## The data

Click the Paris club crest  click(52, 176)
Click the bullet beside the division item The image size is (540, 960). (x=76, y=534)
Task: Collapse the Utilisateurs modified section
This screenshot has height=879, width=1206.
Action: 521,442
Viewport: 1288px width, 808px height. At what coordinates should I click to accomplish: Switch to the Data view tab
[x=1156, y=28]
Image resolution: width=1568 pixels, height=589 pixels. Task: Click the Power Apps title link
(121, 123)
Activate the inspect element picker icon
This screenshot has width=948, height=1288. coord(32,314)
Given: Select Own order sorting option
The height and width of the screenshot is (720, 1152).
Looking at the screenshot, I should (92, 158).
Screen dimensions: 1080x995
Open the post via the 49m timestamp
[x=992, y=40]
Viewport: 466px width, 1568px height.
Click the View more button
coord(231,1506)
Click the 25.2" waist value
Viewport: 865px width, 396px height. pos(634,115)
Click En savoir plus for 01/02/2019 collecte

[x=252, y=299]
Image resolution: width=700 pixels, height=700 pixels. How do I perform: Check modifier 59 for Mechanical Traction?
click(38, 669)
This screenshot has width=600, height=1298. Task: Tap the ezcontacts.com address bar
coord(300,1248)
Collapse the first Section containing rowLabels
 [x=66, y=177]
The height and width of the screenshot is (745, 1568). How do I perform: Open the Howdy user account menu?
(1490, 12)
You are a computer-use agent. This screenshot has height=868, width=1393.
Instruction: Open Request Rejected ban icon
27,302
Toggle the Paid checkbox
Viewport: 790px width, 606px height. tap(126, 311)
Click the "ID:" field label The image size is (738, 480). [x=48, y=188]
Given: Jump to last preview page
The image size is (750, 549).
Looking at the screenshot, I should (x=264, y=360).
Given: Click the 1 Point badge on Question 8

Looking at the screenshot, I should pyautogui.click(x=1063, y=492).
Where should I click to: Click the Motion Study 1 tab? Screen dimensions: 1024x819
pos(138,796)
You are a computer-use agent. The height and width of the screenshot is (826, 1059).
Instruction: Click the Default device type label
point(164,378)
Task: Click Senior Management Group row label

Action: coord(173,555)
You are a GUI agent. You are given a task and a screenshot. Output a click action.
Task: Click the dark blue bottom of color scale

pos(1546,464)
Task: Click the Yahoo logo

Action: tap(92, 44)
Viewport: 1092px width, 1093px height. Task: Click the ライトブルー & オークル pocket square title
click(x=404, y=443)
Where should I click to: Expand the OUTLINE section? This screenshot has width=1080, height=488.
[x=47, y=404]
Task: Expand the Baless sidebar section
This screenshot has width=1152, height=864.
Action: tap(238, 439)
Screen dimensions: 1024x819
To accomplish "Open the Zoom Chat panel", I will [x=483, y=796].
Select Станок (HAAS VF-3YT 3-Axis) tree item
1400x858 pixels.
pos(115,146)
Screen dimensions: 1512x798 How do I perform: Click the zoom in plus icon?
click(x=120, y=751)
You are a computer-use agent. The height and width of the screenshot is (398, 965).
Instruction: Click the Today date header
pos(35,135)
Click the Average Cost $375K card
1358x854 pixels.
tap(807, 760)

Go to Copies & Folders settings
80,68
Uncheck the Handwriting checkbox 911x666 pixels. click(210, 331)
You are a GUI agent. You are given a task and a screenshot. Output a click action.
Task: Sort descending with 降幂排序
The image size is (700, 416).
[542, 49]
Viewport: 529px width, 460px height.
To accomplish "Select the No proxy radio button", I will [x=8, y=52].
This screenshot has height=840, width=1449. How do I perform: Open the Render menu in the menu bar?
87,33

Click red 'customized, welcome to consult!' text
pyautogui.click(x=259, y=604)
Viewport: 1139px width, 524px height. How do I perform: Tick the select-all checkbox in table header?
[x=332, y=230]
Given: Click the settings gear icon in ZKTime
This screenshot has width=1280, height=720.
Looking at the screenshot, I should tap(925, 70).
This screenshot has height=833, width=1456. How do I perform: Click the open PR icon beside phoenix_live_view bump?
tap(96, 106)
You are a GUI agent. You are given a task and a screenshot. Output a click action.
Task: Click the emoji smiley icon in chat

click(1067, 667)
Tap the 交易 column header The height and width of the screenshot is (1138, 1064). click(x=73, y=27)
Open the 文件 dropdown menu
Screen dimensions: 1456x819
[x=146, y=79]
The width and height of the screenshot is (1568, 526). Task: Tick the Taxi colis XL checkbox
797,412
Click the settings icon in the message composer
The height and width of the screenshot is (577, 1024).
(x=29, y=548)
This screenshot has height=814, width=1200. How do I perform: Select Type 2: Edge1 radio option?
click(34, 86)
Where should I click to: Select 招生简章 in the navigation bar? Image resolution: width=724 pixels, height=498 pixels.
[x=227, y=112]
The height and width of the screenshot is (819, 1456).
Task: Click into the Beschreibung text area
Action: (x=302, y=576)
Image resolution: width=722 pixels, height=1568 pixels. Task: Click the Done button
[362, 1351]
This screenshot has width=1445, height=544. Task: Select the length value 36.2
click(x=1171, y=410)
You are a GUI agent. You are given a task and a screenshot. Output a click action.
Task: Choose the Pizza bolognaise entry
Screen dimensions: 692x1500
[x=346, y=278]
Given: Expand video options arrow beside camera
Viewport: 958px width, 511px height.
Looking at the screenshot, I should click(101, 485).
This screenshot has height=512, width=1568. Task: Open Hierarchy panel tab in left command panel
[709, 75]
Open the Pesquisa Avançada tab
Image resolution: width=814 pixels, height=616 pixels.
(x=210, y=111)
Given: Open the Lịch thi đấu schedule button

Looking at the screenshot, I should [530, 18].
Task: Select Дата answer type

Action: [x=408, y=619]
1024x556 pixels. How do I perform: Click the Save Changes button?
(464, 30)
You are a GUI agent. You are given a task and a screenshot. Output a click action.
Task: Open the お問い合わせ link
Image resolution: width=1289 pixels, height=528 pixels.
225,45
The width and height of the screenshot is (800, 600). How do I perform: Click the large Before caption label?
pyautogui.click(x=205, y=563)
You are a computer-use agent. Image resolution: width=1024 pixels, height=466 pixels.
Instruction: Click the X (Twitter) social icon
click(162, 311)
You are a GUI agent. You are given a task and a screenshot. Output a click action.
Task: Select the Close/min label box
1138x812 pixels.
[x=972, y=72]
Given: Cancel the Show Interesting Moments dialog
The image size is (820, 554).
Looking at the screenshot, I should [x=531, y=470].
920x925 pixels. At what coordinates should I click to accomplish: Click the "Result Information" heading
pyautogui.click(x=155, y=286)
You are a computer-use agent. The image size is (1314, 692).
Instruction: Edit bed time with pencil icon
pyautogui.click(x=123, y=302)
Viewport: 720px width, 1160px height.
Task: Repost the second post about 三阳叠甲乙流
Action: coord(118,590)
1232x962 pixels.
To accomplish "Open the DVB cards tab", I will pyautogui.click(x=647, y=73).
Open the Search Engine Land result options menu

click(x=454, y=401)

## Work instruction
Go through the data and return each line where the word "will" appears.

## Answer to this problem
To accomplish "Open the Zoom Chat panel", I will [x=483, y=796].
To accomplish "Select the No proxy radio button", I will [x=8, y=52].
To accomplish "Open the DVB cards tab", I will pyautogui.click(x=647, y=73).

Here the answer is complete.